サーキットを走る際に最低限変えておきたいパーツ○選

2022年12月28日

パーツ

ノーマルのままのクルマでもサーキットを走ることは十分にできます。しかし、少しカスタムしてあげることで、サーキット走行はより楽しいものに変化します。今回はサーキットを走るために行うといいカスタマイズについて書いていきます。

運転席まわりのカスタマイズ

運転席まわりでカスタムしたい一番のアイテムはドライバーズシートです。サーキットは横Gが強く掛かるので、サイドサポートがしっかりしたバケットタイプのシートにすると圧倒的に運転がしやすくなります。できればフルバケットシートといって、リクライニング機構を持たないものがおすすめです。

シート

リクライニング機構はシートポジションを調整しやすいのですが、反面シートバックの強度が落ちてしまいます。シートシェルが一体化されているフルバケットは、サーキットで運転がしやすいだけでなく、クラッシュ時の安全性も向上させます。

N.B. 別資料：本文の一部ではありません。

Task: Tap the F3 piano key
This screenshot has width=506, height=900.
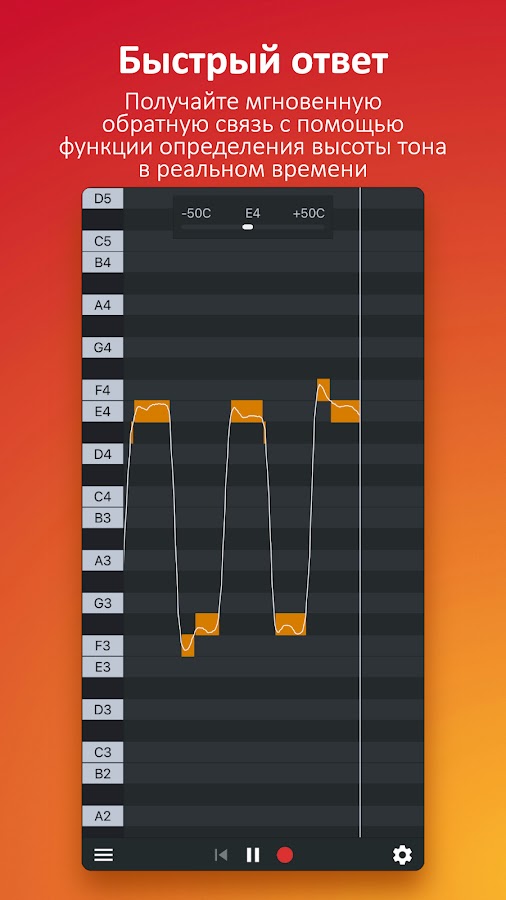Action: click(x=103, y=646)
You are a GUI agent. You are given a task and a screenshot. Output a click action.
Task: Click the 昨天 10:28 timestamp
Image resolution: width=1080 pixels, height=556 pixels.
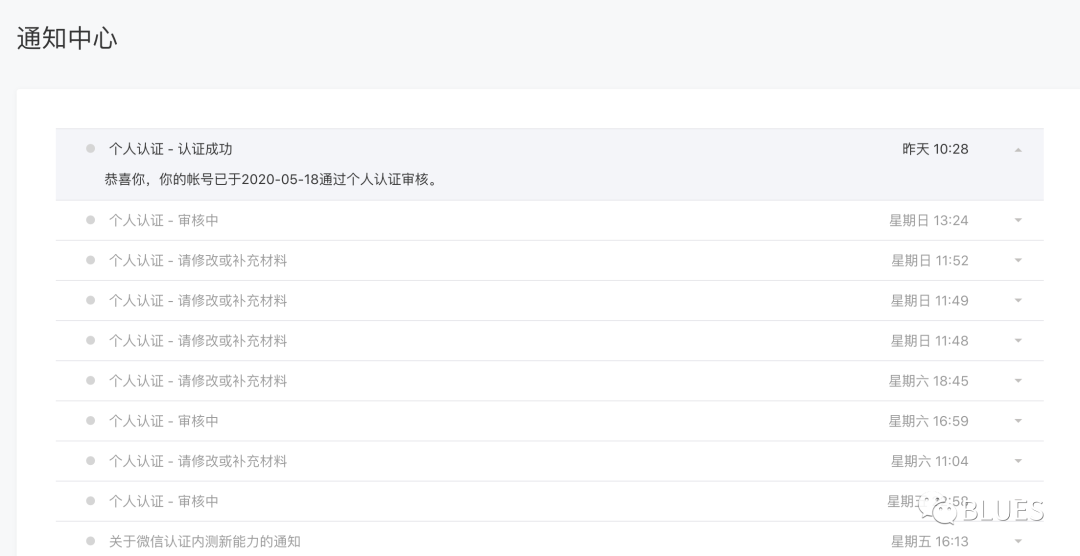935,149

ただし、やみくもにシートを交換してしまうと車検に通らないことがあります。シートはシートレールを含めた強度や、ドアとの間隔、さらには背面部の衝撃吸収性能(衝突時の安全性の確保)なども求められるので、専門店で相談しながら装着することをおすすめします。



シートとセットで装備したいのが4点式以上のシートベルトです。しっかりしたシートベルトを装備することは、安全性を高めるとともに身体のホールドにも関係してきて、サーキットでの運転しやすさにも影響します。

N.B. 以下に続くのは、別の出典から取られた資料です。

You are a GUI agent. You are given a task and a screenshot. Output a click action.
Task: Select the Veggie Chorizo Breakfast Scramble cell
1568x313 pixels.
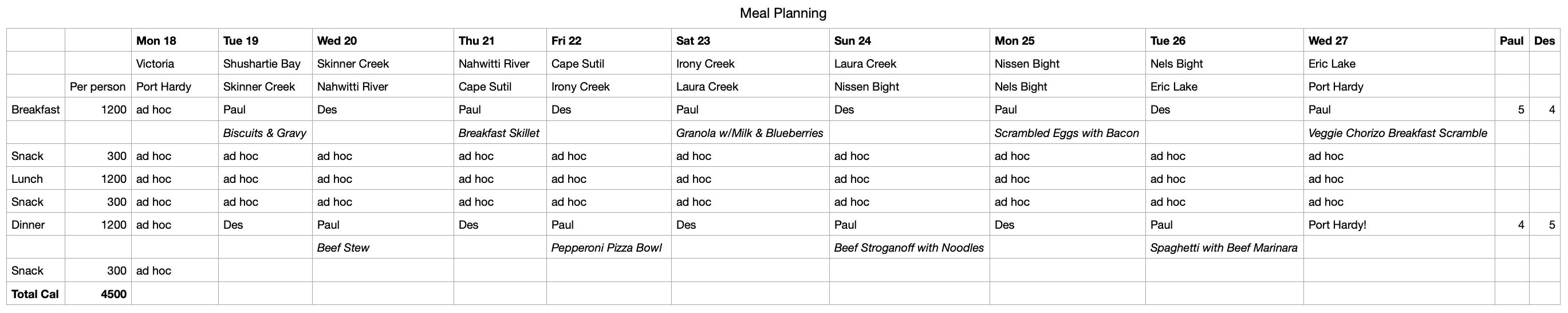(x=1397, y=133)
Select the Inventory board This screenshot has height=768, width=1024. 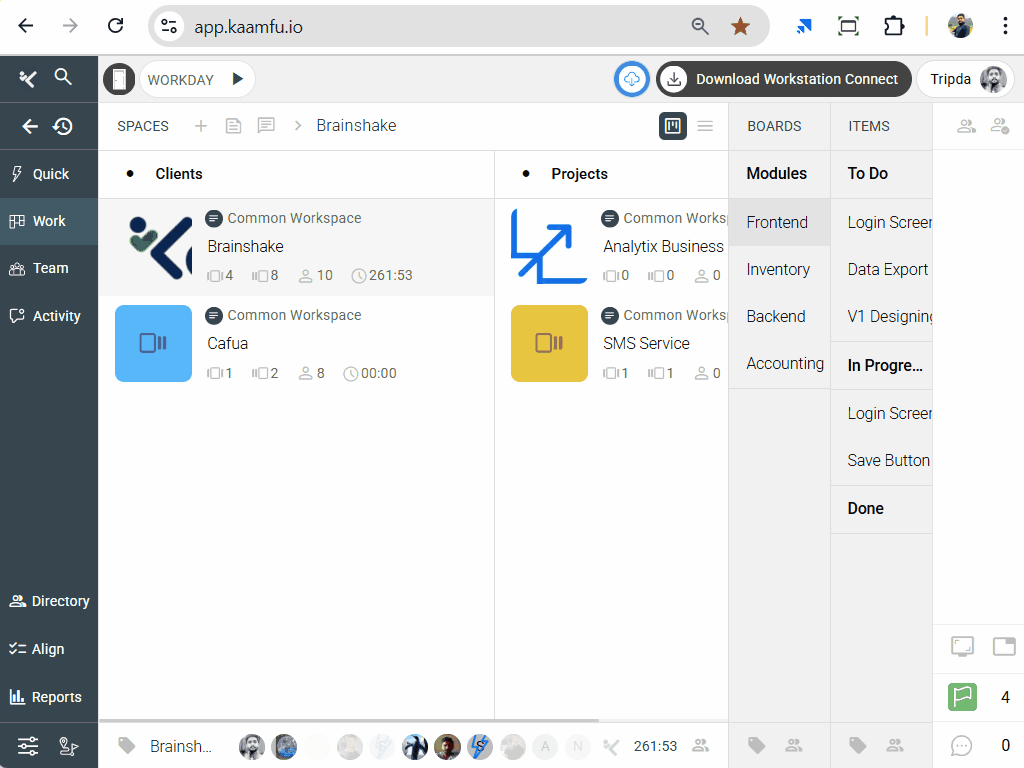pyautogui.click(x=778, y=269)
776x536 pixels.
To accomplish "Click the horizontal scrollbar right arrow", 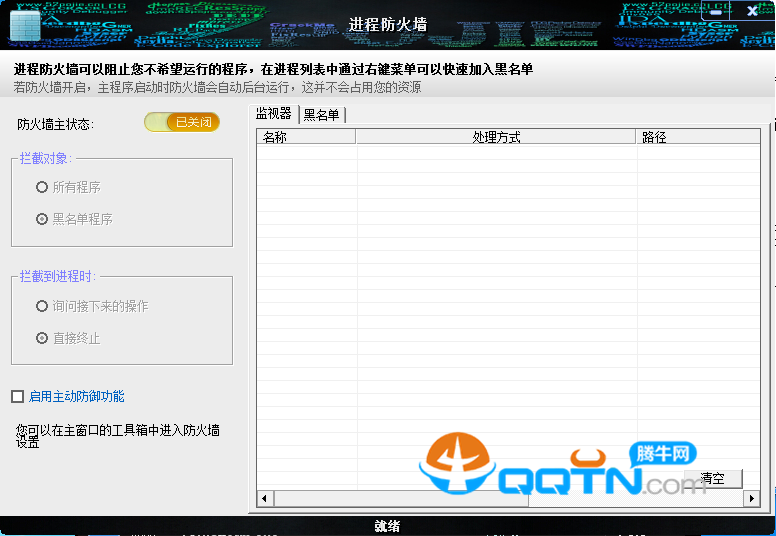I will [752, 498].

レーシングカーの4点式シートベルトはフロアにEYEボルトを使って装着しますが、スポーツ走行用ならばリヤシートを外すなどして装着できるようにすればいいでしょう。サーキットでリヤシートを外してシートベルトを装着できるようにしておけばいいのです。純正の3点シートベルトは外さず残します。一般道を走行する際は純正のシートベルトを使わないと、シートベルト装着義務違反に問われます。

本来はステアリングもサーキット走行に適したものと交換したいところですが、最近のステアリングにはエアバッグはもちろん、各種のスイッチ類も多く装備されているため、あまりおすすめできません。

ステアリング

しかし、エアバッグは作動しないようにしておいたほうがいいので、フューズかコネクターを外しておきたいものです。サーキットではヘルメットを被るなど安全対策を行っているので、エアバッグの作動をカットしても問題はありません。

コースアウトしてスポンジバリアに接触した際にエアバッグが作動してしまうと、ほかに損傷がなくても帰路の運転に支障がでることもあります。それならエアバッグは作動しないほうがいいというわけです。もし、接触があった場合は、エアバッグを復帰後に診断機でチェックしたほうがいいでしょう。

オープンカーの場合は必須となるロールケージ

ロールケージというのは、横転(ロールオーバー)した際に、ボディが潰れることを防ぐための(一般的には)パイプ製のパーツ。ケージとは檻やカゴといった意味です。

昔のクルマなどはロールバーといって、運転席の後ろ側にコの字型のパーツ(ボディとの接続点が2つなので2点式と呼ばれる)を装着しましたが、現在ではボディとの接続点が4点以上の4点式や6点式が多くなっています。


ロールケージ

ロールケージは横転時の安全性を高めるだけでなく、ボディ剛性のアップなどにも役立つのですべてのタイプのクルマで意味のあるパーツです。最低限というにはちょっと大がかりなパーツですが、じつはオープンカーにとってはまさに“最低限”なパーツで、ロールケージを装着していないと走行できないという規程のサーキットがほとんどなのです。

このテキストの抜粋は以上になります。